> [Exercise requirements]:
Print every entry below again exactly as written, skipping the pictures.

* * * * * * *

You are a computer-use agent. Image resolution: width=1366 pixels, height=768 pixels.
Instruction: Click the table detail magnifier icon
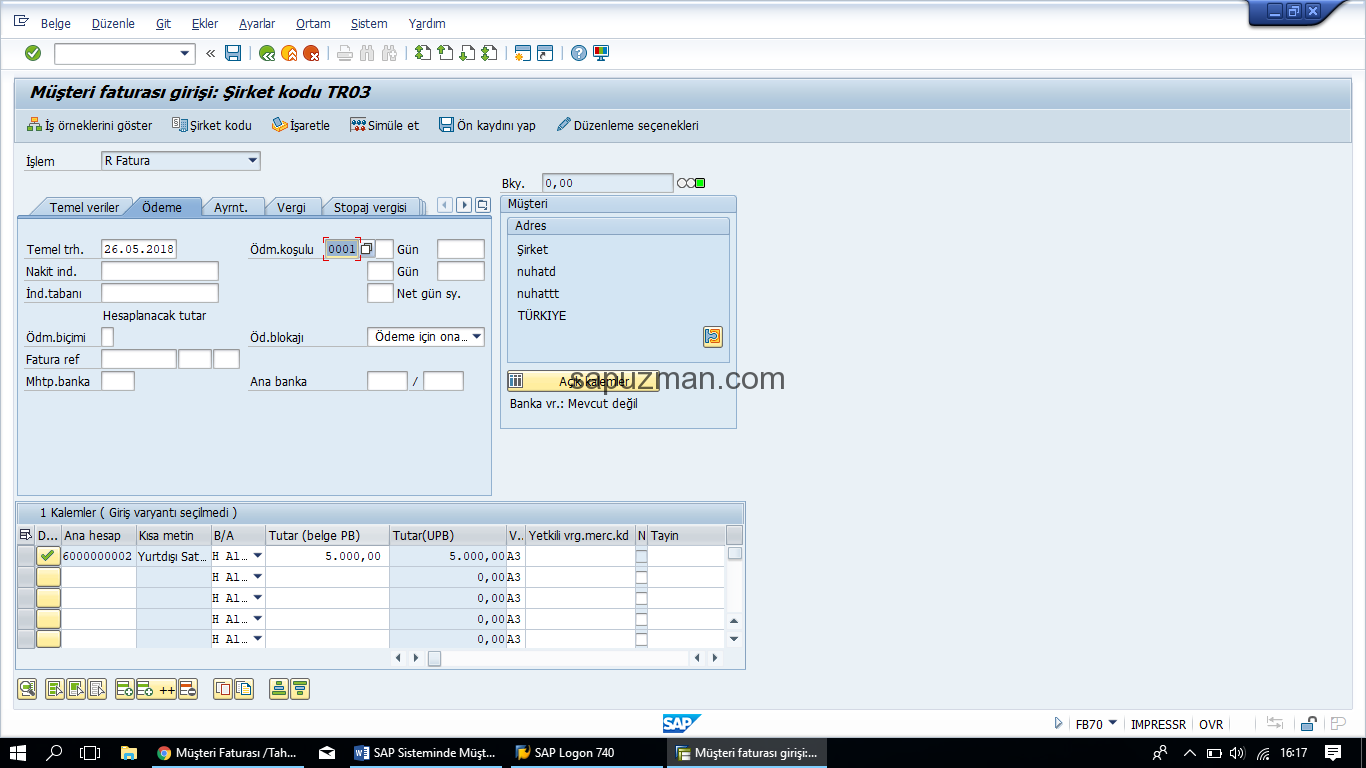[27, 688]
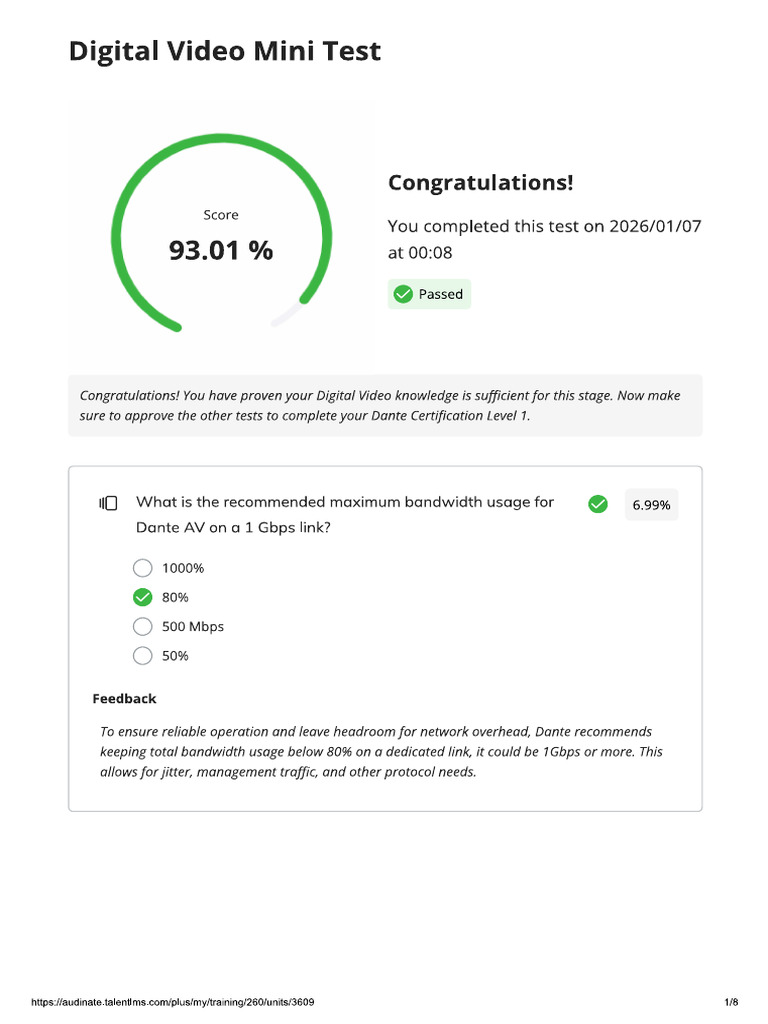
Task: Click the question type icon beside the question
Action: (x=108, y=503)
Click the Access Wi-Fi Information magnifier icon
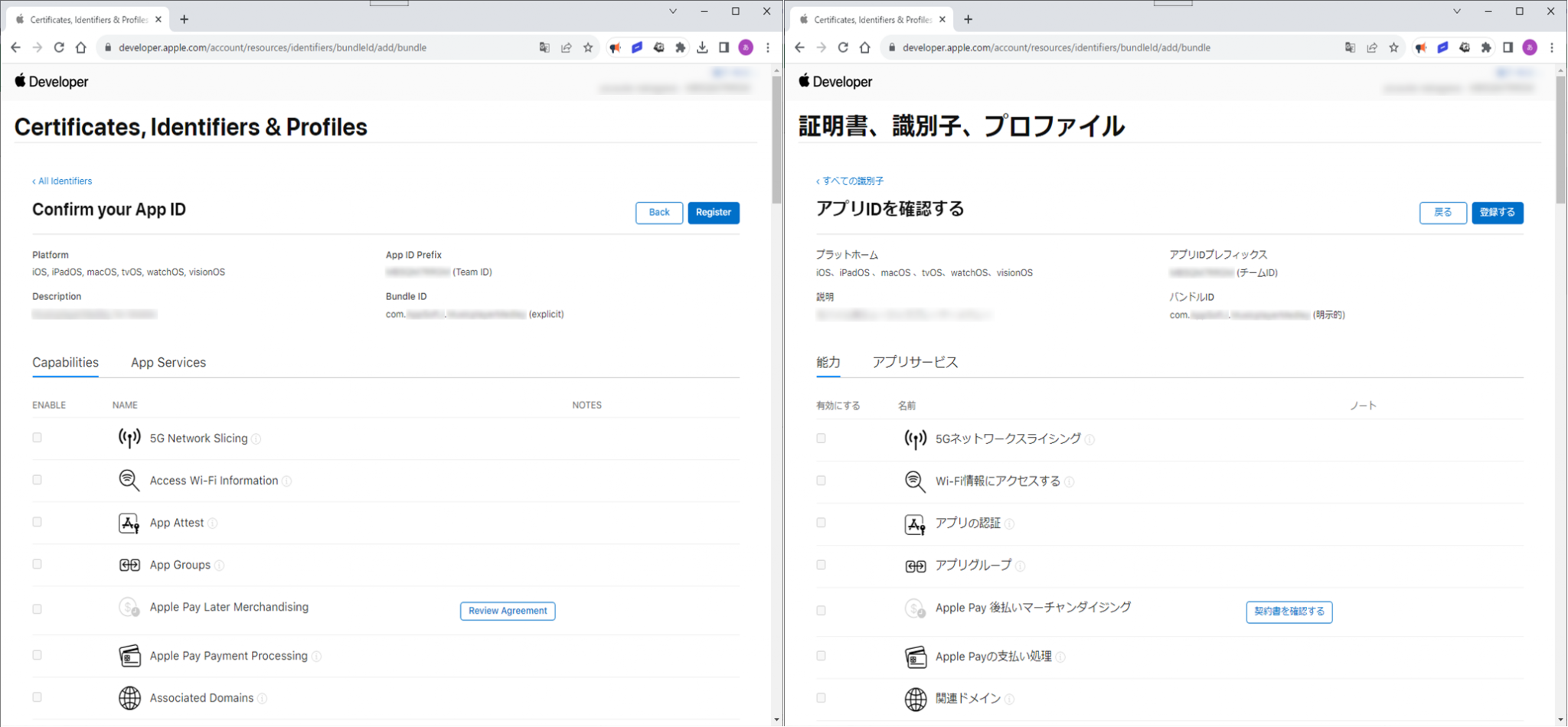Viewport: 1568px width, 727px height. click(x=129, y=480)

* * * * * * *

> [The completed task]:
You are a computer-use agent. Image resolution: width=1366 pixels, height=768 pixels.
Instruction: Click the table detail magnifier icon
[27, 688]
Task: Click the question type icon beside the question
Action: (x=108, y=503)
Click the Access Wi-Fi Information magnifier icon
Viewport: 1568px width, 727px height. click(x=129, y=480)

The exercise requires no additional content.